# About this exercise:
Below are some entries; write out each one of them exactly.

# Exercise inputs:
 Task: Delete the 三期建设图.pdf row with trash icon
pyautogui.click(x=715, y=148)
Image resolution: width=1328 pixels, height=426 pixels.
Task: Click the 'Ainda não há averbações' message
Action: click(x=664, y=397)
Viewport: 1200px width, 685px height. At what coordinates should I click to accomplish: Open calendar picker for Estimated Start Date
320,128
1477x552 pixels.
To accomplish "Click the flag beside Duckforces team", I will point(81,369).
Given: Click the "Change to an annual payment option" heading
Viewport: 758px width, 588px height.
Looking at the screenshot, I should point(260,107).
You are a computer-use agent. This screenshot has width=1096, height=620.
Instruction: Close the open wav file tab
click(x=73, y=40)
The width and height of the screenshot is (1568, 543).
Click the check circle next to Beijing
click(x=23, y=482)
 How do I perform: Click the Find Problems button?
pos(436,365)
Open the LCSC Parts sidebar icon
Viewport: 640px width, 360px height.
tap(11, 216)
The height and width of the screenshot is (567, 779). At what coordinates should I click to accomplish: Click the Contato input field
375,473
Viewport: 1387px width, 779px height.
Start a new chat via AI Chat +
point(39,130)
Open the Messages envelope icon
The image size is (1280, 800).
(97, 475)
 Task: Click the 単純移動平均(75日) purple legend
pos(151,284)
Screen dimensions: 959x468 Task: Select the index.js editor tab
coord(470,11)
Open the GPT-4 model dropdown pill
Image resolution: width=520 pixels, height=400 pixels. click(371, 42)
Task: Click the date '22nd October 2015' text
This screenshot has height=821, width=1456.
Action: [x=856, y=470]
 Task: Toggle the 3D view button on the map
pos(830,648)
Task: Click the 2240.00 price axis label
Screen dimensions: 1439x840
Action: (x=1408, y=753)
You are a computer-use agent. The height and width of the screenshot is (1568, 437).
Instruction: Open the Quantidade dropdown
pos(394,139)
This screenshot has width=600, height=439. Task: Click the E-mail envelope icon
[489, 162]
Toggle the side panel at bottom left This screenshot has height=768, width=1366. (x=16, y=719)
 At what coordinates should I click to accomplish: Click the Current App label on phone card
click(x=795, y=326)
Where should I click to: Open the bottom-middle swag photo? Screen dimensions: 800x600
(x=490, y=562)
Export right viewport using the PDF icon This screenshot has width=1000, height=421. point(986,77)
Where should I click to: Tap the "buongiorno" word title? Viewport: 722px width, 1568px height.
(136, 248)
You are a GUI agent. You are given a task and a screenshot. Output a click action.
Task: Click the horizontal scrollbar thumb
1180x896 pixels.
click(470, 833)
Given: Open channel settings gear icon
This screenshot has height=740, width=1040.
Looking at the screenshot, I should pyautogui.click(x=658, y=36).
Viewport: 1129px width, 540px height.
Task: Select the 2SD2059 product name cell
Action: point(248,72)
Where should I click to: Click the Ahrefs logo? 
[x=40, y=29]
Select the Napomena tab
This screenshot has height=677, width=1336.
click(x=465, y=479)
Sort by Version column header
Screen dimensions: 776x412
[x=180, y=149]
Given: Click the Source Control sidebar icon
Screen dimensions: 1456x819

# Problem solution:
 Task: Delete the 三期建设图.pdf row with trash icon
pyautogui.click(x=715, y=148)
Image resolution: width=1328 pixels, height=426 pixels.
Task: Click the 'Ainda não há averbações' message
Action: click(x=664, y=397)
Viewport: 1200px width, 685px height. At what coordinates should I click to accomplish: Open calendar picker for Estimated Start Date
320,128
1477x552 pixels.
To accomplish "Click the flag beside Duckforces team", I will point(81,369).
Given: Click the "Change to an annual payment option" heading
Viewport: 758px width, 588px height.
Looking at the screenshot, I should point(260,107).
You are a computer-use agent. This screenshot has width=1096, height=620.
Instruction: Close the open wav file tab
click(x=73, y=40)
The width and height of the screenshot is (1568, 543).
Click the check circle next to Beijing
click(x=23, y=482)
 How do I perform: Click the Find Problems button?
pos(436,365)
Open the LCSC Parts sidebar icon
Viewport: 640px width, 360px height.
tap(11, 216)
The height and width of the screenshot is (567, 779). At what coordinates should I click to accomplish: Click the Contato input field
375,473
Viewport: 1387px width, 779px height.
Start a new chat via AI Chat +
point(39,130)
Open the Messages envelope icon
The image size is (1280, 800).
(97, 475)
 Task: Click the 単純移動平均(75日) purple legend
pos(151,284)
Screen dimensions: 959x468 Task: Select the index.js editor tab
coord(470,11)
Open the GPT-4 model dropdown pill
Image resolution: width=520 pixels, height=400 pixels. click(371, 42)
Task: Click the date '22nd October 2015' text
This screenshot has height=821, width=1456.
Action: [x=856, y=470]
 Task: Toggle the 3D view button on the map
pos(830,648)
Task: Click the 2240.00 price axis label
Screen dimensions: 1439x840
Action: (x=1408, y=753)
You are a computer-use agent. The height and width of the screenshot is (1568, 437).
Instruction: Open the Quantidade dropdown
pos(394,139)
This screenshot has width=600, height=439. Task: Click the E-mail envelope icon
[489, 162]
Toggle the side panel at bottom left This screenshot has height=768, width=1366. (x=16, y=719)
 At what coordinates should I click to accomplish: Click the Current App label on phone card
click(x=795, y=326)
Where should I click to: Open the bottom-middle swag photo? Screen dimensions: 800x600
(x=490, y=562)
Export right viewport using the PDF icon This screenshot has width=1000, height=421. point(986,77)
Where should I click to: Tap the "buongiorno" word title? Viewport: 722px width, 1568px height.
(136, 248)
You are a GUI agent. You are given a task and a screenshot. Output a click action.
Task: Click the horizontal scrollbar thumb
1180x896 pixels.
click(470, 833)
Given: Open channel settings gear icon
This screenshot has height=740, width=1040.
Looking at the screenshot, I should pyautogui.click(x=658, y=36).
Viewport: 1129px width, 540px height.
Task: Select the 2SD2059 product name cell
Action: point(248,72)
Where should I click to: Click the Ahrefs logo? 
[x=40, y=29]
Select the Napomena tab
This screenshot has height=677, width=1336.
click(x=465, y=479)
Sort by Version column header
Screen dimensions: 776x412
[x=180, y=149]
Given: Click the Source Control sidebar icon
Screen dimensions: 1456x819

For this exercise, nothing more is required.